*** Records for this exercise ***
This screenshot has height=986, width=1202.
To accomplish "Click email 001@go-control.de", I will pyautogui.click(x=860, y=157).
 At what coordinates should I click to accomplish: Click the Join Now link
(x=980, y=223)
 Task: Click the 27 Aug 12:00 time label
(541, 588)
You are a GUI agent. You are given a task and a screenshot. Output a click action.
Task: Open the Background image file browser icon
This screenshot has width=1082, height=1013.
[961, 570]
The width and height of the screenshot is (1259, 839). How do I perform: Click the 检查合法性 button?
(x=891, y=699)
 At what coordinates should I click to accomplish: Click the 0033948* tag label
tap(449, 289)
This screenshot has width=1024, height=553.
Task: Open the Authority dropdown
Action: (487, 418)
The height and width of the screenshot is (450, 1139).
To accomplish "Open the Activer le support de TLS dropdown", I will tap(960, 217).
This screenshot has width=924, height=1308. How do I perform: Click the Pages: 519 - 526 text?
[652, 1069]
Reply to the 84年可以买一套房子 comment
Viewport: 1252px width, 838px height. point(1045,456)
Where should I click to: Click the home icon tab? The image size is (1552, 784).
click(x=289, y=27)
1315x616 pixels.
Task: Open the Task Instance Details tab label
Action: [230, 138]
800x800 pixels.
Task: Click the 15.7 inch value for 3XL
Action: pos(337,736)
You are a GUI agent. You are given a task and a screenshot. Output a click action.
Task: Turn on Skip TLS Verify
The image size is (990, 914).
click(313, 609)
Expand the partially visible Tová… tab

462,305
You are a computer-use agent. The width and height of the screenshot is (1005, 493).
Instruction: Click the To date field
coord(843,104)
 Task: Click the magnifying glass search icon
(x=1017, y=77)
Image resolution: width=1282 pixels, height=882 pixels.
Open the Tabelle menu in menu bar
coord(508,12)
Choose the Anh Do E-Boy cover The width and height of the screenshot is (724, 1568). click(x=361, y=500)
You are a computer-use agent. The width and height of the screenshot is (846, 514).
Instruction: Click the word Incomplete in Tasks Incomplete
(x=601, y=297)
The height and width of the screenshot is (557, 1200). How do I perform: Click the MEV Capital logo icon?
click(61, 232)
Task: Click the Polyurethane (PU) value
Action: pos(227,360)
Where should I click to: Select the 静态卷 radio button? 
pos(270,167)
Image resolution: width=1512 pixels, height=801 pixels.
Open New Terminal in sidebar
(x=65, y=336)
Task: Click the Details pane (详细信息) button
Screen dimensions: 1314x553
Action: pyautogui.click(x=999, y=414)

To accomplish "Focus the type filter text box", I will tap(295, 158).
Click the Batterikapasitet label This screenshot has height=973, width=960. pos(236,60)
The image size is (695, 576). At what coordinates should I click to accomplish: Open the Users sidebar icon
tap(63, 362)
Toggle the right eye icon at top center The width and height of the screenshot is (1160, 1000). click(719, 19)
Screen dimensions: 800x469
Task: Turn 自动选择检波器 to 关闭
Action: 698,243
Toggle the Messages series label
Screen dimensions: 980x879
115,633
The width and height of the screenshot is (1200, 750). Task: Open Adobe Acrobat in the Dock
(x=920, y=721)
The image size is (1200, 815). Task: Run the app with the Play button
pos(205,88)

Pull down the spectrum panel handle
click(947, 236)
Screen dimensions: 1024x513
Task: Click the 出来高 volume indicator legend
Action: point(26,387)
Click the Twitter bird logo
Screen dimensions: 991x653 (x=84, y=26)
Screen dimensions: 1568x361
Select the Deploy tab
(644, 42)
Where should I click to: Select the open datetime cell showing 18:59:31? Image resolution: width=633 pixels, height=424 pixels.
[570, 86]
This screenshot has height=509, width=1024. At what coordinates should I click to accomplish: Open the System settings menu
*** End of Records for this exercise ***
**Exercise aim**
Copy every record above exactly as it stands.

**Final answer**
This screenshot has height=986, width=1202.
To accomplish "Click email 001@go-control.de", I will pyautogui.click(x=860, y=157).
 At what coordinates should I click to accomplish: Click the Join Now link
(x=980, y=223)
 Task: Click the 27 Aug 12:00 time label
(541, 588)
You are a GUI agent. You are given a task and a screenshot. Output a click action.
Task: Open the Background image file browser icon
This screenshot has width=1082, height=1013.
[961, 570]
The width and height of the screenshot is (1259, 839). How do I perform: Click the 检查合法性 button?
(x=891, y=699)
 At what coordinates should I click to accomplish: Click the 0033948* tag label
tap(449, 289)
This screenshot has width=1024, height=553.
Task: Open the Authority dropdown
Action: (487, 418)
The height and width of the screenshot is (450, 1139).
To accomplish "Open the Activer le support de TLS dropdown", I will tap(960, 217).
This screenshot has width=924, height=1308. How do I perform: Click the Pages: 519 - 526 text?
[652, 1069]
Reply to the 84年可以买一套房子 comment
Viewport: 1252px width, 838px height. point(1045,456)
Where should I click to: Click the home icon tab? The image size is (1552, 784).
click(x=289, y=27)
1315x616 pixels.
Task: Open the Task Instance Details tab label
Action: [230, 138]
800x800 pixels.
Task: Click the 15.7 inch value for 3XL
Action: pos(337,736)
You are a GUI agent. You are given a task and a screenshot. Output a click action.
Task: Turn on Skip TLS Verify
The image size is (990, 914).
click(313, 609)
Expand the partially visible Tová… tab

462,305
You are a computer-use agent. The width and height of the screenshot is (1005, 493).
Instruction: Click the To date field
coord(843,104)
 Task: Click the magnifying glass search icon
(x=1017, y=77)
Image resolution: width=1282 pixels, height=882 pixels.
Open the Tabelle menu in menu bar
coord(508,12)
Choose the Anh Do E-Boy cover The width and height of the screenshot is (724, 1568). click(x=361, y=500)
You are a computer-use agent. The width and height of the screenshot is (846, 514).
Instruction: Click the word Incomplete in Tasks Incomplete
(x=601, y=297)
The height and width of the screenshot is (557, 1200). How do I perform: Click the MEV Capital logo icon?
click(61, 232)
Task: Click the Polyurethane (PU) value
Action: pos(227,360)
Where should I click to: Select the 静态卷 radio button? 
pos(270,167)
Image resolution: width=1512 pixels, height=801 pixels.
Open New Terminal in sidebar
(x=65, y=336)
Task: Click the Details pane (详细信息) button
Screen dimensions: 1314x553
Action: pyautogui.click(x=999, y=414)

To accomplish "Focus the type filter text box", I will tap(295, 158).
Click the Batterikapasitet label This screenshot has height=973, width=960. pos(236,60)
The image size is (695, 576). At what coordinates should I click to accomplish: Open the Users sidebar icon
tap(63, 362)
Toggle the right eye icon at top center The width and height of the screenshot is (1160, 1000). click(719, 19)
Screen dimensions: 800x469
Task: Turn 自动选择检波器 to 关闭
Action: 698,243
Toggle the Messages series label
Screen dimensions: 980x879
115,633
The width and height of the screenshot is (1200, 750). Task: Open Adobe Acrobat in the Dock
(x=920, y=721)
The image size is (1200, 815). Task: Run the app with the Play button
pos(205,88)

Pull down the spectrum panel handle
click(947, 236)
Screen dimensions: 1024x513
Task: Click the 出来高 volume indicator legend
Action: point(26,387)
Click the Twitter bird logo
Screen dimensions: 991x653 (x=84, y=26)
Screen dimensions: 1568x361
Select the Deploy tab
(644, 42)
Where should I click to: Select the open datetime cell showing 18:59:31? Image resolution: width=633 pixels, height=424 pixels.
[570, 86]
This screenshot has height=509, width=1024. At what coordinates should I click to accomplish: Open the System settings menu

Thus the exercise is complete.